# Switch Empfehlung



## alalcoolj (15. Mai 2019)

Ich bräuchte eine Empfehlung für einen Switch.

Folgendes Setting: Internet kommt über Glasfaser ins Haus (Keller). Und dann direkt in eine Fritzbox 7590.
15 Doppel-Lan Dosen sollen versorgt werden. Kabel sind Cat 7 verlegt worden.
Wichtig wäre mir PoE, um im Haus 1-2 AccesPoints ohne Steckdose betreiben zu können.
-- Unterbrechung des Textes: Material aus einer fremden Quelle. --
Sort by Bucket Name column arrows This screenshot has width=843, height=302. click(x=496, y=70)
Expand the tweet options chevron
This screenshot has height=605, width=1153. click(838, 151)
Was gilt's da zu beachten? Konkrete Empfehlung?


----------



## Abductee (16. Mai 2019)

Ein großer PoE-Switch kostet halt relativ viel und gibts auch nicht passiv.
Produktvergleich ZyXEL GS1920 Rackmount Gigabit Smart Switch, 44x RJ-45, 4x RJ-45/SFP, 2x SFP, PoE+, V2, ZyXEL GS1900 Rackmount Gigabit Smart Switch, 48x RJ-45, 2x SFP, PoE+, D-Link DGS-1210 Rackmount Gigabit Smart+ Switch, 48x RJ-45, 4x SFP, PoE+/Po

Da würd ich lieber einen ohne nehmen + einen kleinen PoE-Switch.
Produktvergleich ZyXEL GS1900 Desktop Gigabit Smart Switch, 8x RJ-45, PoE+, Rev.2, D-Link DGS-1210 Desktop Gigabit Smart+ Switch, 8x RJ-45, 2x SFP, 78W PoE+ Geizhals Deutschland
TP-Link T1600G JetStream Rackmount Gigabit Smart Switch, 48x RJ-45, 4x SFP (T1600G-52TS ab €'*'271,77 (2019) | Preisvergleich Geizhals Deutschland

Bei nur 2x AP würd ich glaube ich einfach mit PoE-Injektoren arbeiten.
Solltest du Unifi-Produkte als AP`s nehmen, würd ich einen kleinen PoE-Switch von denen kaufen. Die haben ihren eigenen PoE-Standard. Bzw. ist ein PoE-Injektor bei ein paar AP`s im Lieferumfang dabei.


----------



## Malkolm (16. Mai 2019)

> Die haben ihren eigenen PoE-Standard


802.3af, 802.3at, 802.3bt und 24V passiv sind allesamt normaler Industriestandard. Was für einen "eigenen Standard" meinst du?


----------



## DOcean (16. Mai 2019)

Abductee schrieb:


> Solltest du Unifi-Produkte als AP`s nehmen, würd ich einen kleinen PoE-Switch von denen kaufen. Die haben ihren eigenen PoE-Standard. Bzw. ist ein PoE-Injektor bei ein paar AP`s im Lieferumfang dabei.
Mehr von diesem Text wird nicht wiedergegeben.